Using SimplyAnalytics' data by US county, I use a variety of machine learning methods to estimate rates of depression of counties in Florida, where they have not been recorded. To my knowledge, this data has not been recorded by anyone else. I draw from statistics on crime rates, health conditions, basic demographics, and more in my analysis.
I divide rates of depression in my testing data into quartiles and use multiple classification methods to predict depresion in Florida. I use the following tests in my analysis:
- Logistic Regresssion
- Linear Discriminant Analysis
- Gaussian Naive Bayes
- K-Nearest Neighbors Classification
- Support Vector Classification
- Random Forest Classification
At the end, I use a function to tally each of the usable models' predictions, from which I can determine an estimate of each county's rates of depression. Relative to other counties, my models predict that the majority of Floridian counties would be in the third quartile of country-wide depressive rates, meaning that depression is more common than average in Florida. Although there is no data for me to use to compare my imputation to, my findings could perhaps function as a starting point for research on mental health in Florida.

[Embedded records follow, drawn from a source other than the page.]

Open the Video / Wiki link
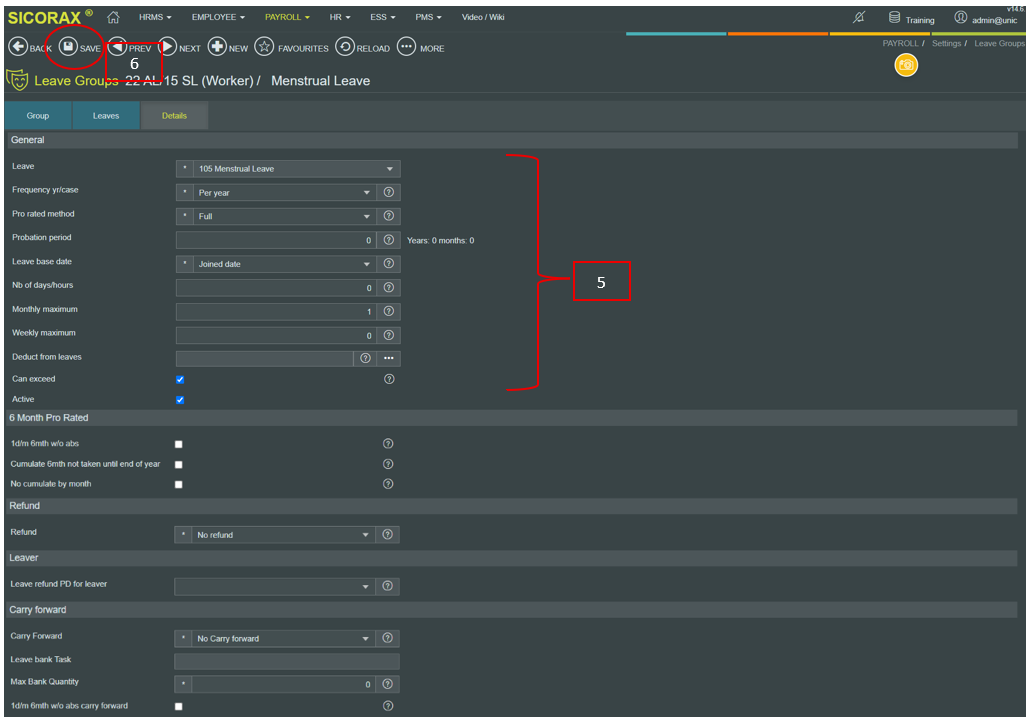[483, 17]
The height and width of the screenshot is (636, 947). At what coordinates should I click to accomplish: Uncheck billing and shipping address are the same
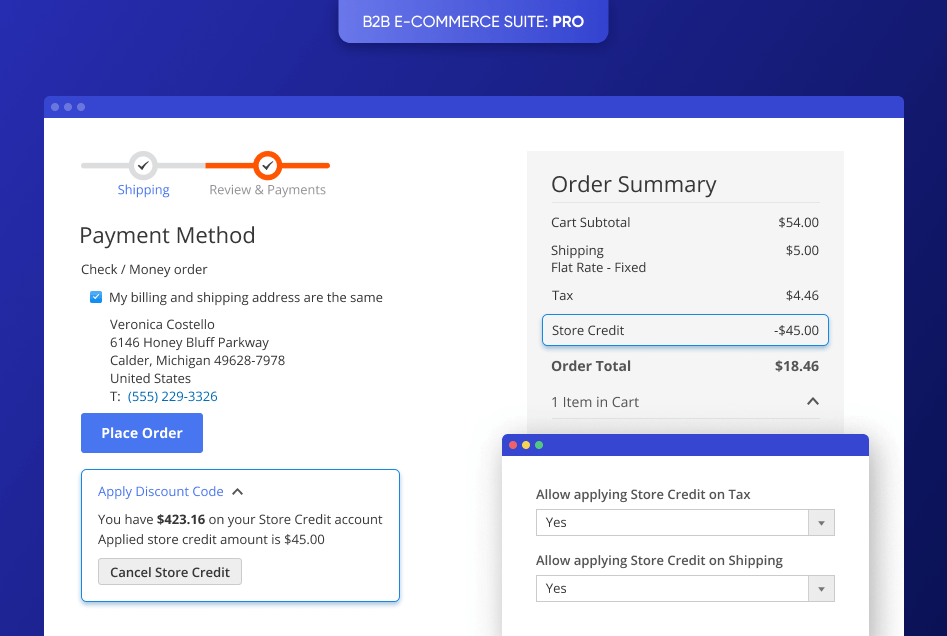point(96,297)

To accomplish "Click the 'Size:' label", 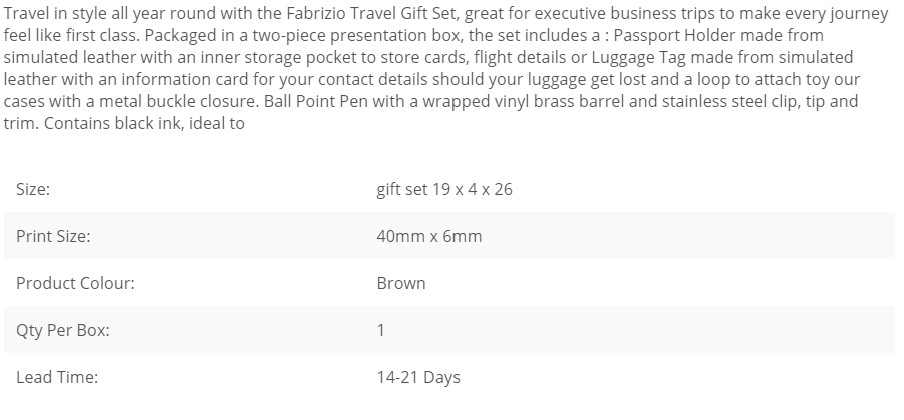I will pyautogui.click(x=33, y=189).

To reproduce my code, please use my Jupyter notebook. Data for all of my variables can be found on SimplyAnalytics, utilizing the variables outlined in the codebook I've included in this repository.
- Editor Used: Jupyter Notebook
- Python Version: Python 3.11.5
Sci-Kit Learn provides all of the necessary models I need to implement my analysis.
Plotly helps with all of my visualizations, including the confusion matrices, line plots, and feature importance graphs I need.
Numpy and Pandas are needed for my data organization, and for sci-kit learn to function.